● **Extrait choisi**:
--

31) Le syndicalisme ne saurait avoir pour fonction et pour ambition de limiter sa gestion aux conséquences de la mondialisation capitaliste ! Il doit déterminer ce qu’en sont les causes pour les confronter, les contester, s’y attaquer et permettre de s’en dégager.

32) Face à de tels défis et forte de l’expérience qui est la sienne, la Fédération syndicale mondiale considère que rien n’est plus urgent que de favoriser l¨internationalisation des luttes et des résistances contre toutes les manifestations de la rapacité du capital !

33) Pour la FSM, le nouvel ordre mondial, les dogmes du marché, ne sauraient représenter un cadre indépassable ! Voilà pourquoi nous sommes avec ceux et celles qui affirment qu’ « un autre monde meilleur est- il possible », un monde débarrassé de l’exploitation, de toutes les formes de soumission, du pillage des ressources économiques et écologiques, un monde débarrassé de l’arrogance, de l’unilatéralisme, de la coercition, des sanctions et des embargos économiques, politiques et culturels.

34) Le syndicalisme représente une longue histoire de libération humaine, de victoires et de défaites. Mais il demeure toujours une force organisée, une école de démocratie avec une influence de par le monde plongeant loin ses racines dans les réalités sociales, les histoires nationales. Il constitue par conséquent pour les travailleurs un bien commun et un patrimoine précieux pour l’humanité.

--

● **Lignes extraites**:

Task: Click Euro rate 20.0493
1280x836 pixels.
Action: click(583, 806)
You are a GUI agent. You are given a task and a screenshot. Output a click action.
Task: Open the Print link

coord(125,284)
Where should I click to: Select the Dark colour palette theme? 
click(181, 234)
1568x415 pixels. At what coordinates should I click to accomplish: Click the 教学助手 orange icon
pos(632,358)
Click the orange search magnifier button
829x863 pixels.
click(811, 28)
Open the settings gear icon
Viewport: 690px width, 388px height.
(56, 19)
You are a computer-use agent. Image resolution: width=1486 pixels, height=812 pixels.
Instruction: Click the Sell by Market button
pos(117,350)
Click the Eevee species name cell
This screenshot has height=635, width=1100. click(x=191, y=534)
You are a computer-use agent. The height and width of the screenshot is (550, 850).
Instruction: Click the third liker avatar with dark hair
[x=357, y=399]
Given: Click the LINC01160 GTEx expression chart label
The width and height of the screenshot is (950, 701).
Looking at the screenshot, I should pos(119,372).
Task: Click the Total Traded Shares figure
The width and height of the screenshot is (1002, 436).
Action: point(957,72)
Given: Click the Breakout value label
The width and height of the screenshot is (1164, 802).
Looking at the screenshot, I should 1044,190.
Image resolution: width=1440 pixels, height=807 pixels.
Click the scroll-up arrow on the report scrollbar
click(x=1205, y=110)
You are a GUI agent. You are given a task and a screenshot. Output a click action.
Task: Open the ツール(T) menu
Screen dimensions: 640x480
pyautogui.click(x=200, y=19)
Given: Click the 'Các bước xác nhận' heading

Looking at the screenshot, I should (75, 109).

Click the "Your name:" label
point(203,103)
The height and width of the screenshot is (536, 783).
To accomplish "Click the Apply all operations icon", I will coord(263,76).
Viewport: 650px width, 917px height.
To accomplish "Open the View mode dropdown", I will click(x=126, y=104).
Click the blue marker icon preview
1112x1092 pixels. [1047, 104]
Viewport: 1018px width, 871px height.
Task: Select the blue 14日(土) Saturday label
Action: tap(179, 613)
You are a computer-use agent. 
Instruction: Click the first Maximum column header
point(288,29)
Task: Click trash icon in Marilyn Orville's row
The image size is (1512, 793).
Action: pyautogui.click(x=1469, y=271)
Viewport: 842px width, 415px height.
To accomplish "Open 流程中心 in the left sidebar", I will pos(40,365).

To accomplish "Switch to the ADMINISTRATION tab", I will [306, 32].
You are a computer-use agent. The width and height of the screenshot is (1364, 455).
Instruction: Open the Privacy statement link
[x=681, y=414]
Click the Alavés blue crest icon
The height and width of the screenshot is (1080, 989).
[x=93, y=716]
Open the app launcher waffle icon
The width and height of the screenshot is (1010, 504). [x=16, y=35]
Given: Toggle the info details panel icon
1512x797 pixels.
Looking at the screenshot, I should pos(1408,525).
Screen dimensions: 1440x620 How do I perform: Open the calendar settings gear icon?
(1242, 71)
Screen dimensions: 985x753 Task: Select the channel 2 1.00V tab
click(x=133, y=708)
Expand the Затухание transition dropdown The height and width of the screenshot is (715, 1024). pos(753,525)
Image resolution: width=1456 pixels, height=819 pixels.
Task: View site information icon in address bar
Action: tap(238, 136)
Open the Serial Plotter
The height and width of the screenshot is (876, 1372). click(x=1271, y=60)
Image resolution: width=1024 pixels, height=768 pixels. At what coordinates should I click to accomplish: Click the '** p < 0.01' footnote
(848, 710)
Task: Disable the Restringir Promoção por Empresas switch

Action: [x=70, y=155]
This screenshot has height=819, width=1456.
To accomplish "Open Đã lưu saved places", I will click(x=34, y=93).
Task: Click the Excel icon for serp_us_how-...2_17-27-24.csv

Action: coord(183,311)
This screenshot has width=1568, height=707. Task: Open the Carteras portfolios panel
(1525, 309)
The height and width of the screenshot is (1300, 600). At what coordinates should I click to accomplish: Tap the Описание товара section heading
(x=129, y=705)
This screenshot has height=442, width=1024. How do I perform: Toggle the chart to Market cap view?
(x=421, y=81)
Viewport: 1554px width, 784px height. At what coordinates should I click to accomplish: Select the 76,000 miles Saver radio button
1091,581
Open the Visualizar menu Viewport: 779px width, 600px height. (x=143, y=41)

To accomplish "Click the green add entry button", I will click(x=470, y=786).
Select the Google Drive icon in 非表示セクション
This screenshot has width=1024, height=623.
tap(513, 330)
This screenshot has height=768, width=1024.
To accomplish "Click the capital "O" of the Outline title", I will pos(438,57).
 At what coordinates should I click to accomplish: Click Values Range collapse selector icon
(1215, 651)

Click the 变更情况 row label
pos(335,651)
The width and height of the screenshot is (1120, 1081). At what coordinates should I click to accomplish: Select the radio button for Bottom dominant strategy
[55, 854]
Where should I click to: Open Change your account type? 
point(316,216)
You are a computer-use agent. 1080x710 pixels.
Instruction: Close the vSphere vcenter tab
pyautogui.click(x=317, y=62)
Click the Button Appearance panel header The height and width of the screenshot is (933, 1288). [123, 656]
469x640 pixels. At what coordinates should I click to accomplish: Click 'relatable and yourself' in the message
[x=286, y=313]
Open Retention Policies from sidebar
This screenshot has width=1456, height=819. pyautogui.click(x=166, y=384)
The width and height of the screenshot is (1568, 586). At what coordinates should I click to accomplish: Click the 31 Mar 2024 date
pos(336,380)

--

● **Complétez ce qui suit**:
(1) Reproduisez l'extrait sur le syndicalisme en entier, sans rien y changer.
(2) Recopiez à l'identique les lignes extraites, depuis la première jusqu'à celle qui contient "Looking at the screenshot, I should 1044,190.", cette dernière comprise.
L'extrait sur le syndicalisme et les lignes extraites sont deux documents sans rapport entre eux.

● **Réponses par tâche**:
(1)
31) Le syndicalisme ne saurait avoir pour fonction et pour ambition de limiter sa gestion aux conséquences de la mondialisation capitaliste ! Il doit déterminer ce qu’en sont les causes pour les confronter, les contester, s’y attaquer et permettre de s’en dégager.

32) Face à de tels défis et forte de l’expérience qui est la sienne, la Fédération syndicale mondiale considère que rien n’est plus urgent que de favoriser l¨internationalisation des luttes et des résistances contre toutes les manifestations de la rapacité du capital !

33) Pour la FSM, le nouvel ordre mondial, les dogmes du marché, ne sauraient représenter un cadre indépassable ! Voilà pourquoi nous sommes avec ceux et celles qui affirment qu’ « un autre monde meilleur est- il possible », un monde débarrassé de l’exploitation, de toutes les formes de soumission, du pillage des ressources économiques et écologiques, un monde débarrassé de l’arrogance, de l’unilatéralisme, de la coercition, des sanctions et des embargos économiques, politiques et culturels.

34) Le syndicalisme représente une longue histoire de libération humaine, de victoires et de défaites. Mais il demeure toujours une force organisée, une école de démocratie avec une influence de par le monde plongeant loin ses racines dans les réalités sociales, les histoires nationales. Il constitue par conséquent pour les travailleurs un bien commun et un patrimoine précieux pour l’humanité.

(2)
Task: Click Euro rate 20.0493
1280x836 pixels.
Action: click(583, 806)
You are a GUI agent. You are given a task and a screenshot. Output a click action.
Task: Open the Print link

coord(125,284)
Where should I click to: Select the Dark colour palette theme? 
click(181, 234)
1568x415 pixels. At what coordinates should I click to accomplish: Click the 教学助手 orange icon
pos(632,358)
Click the orange search magnifier button
829x863 pixels.
click(811, 28)
Open the settings gear icon
Viewport: 690px width, 388px height.
(56, 19)
You are a computer-use agent. Image resolution: width=1486 pixels, height=812 pixels.
Instruction: Click the Sell by Market button
pos(117,350)
Click the Eevee species name cell
This screenshot has height=635, width=1100. click(x=191, y=534)
You are a computer-use agent. The height and width of the screenshot is (550, 850).
Instruction: Click the third liker avatar with dark hair
[x=357, y=399]
Given: Click the LINC01160 GTEx expression chart label
The width and height of the screenshot is (950, 701).
Looking at the screenshot, I should pos(119,372).
Task: Click the Total Traded Shares figure
The width and height of the screenshot is (1002, 436).
Action: point(957,72)
Given: Click the Breakout value label
The width and height of the screenshot is (1164, 802).
Looking at the screenshot, I should 1044,190.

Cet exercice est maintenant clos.